One example may be their trust in certain institutions. Before 2016, the data published by the Bureau of Labor Statistics was reported without questioning its truth. That didn't mean the data wasn't criticised: the common critique that the statistics are collected with certain definitions that under- or overestimate unemployment go back a long time. But that criticism is very much "inside the system" because it's just a reflection of an argument playing out in academia and within the bureaucracy for a long time.

What's new is this reporting being consumed by people with a very different set of assumptions, or an incomplete understanding of these assumptions. Or, rather, what's new is everyone getting to watch this interaction.

Now, you get people reading an article about unemployment rising/falling and they'll say "These statistics are completely made up! My uncle Jim just got fired! Why isn't this journalist verifying this information before regurgitating it? They are just in bed with big government! Literally!".

The best possible interpretation here is that this person just doesn't know about the heuristics being used. They want journalism to work without any of them, meaning that, when my just-invented "Journal of alternative employment statistics" sends out a press release, it's put on the same queue as the "traditional" data reports and, when someone gets around to either of them, they audit the data and report their findings.

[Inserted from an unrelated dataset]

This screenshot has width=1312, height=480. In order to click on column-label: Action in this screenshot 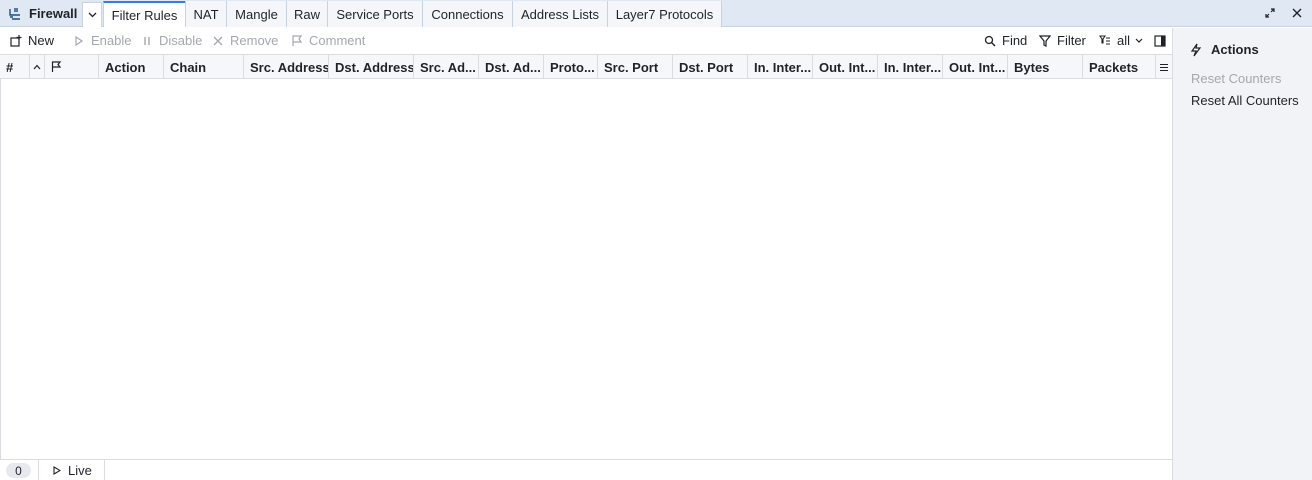, I will do `click(126, 67)`.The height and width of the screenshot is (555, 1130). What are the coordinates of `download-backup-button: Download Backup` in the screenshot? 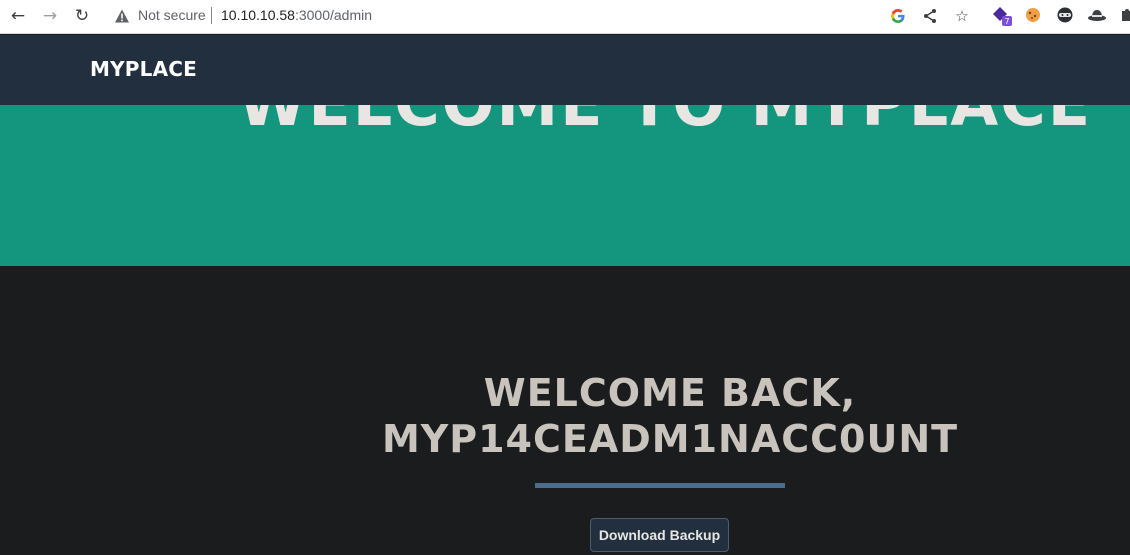 It's located at (660, 535).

That is, obviously, completely removed from reality and would never work. We need a certain trust in "the system" for functioning in the same way that your family would probably break down if, any time you saw your father or brother, you demanded that they go through genetic testing to prove their relationship with you.

Note that doesn't mean that somebody could cook those statistics without any fear of discovery: if some whistleblower sends a journalist a thousand pages of proof, they'll look into it, and try to verify or falsify it. It just means that long-standing institutions with a track record get a certain benefit vs unknown, new entities.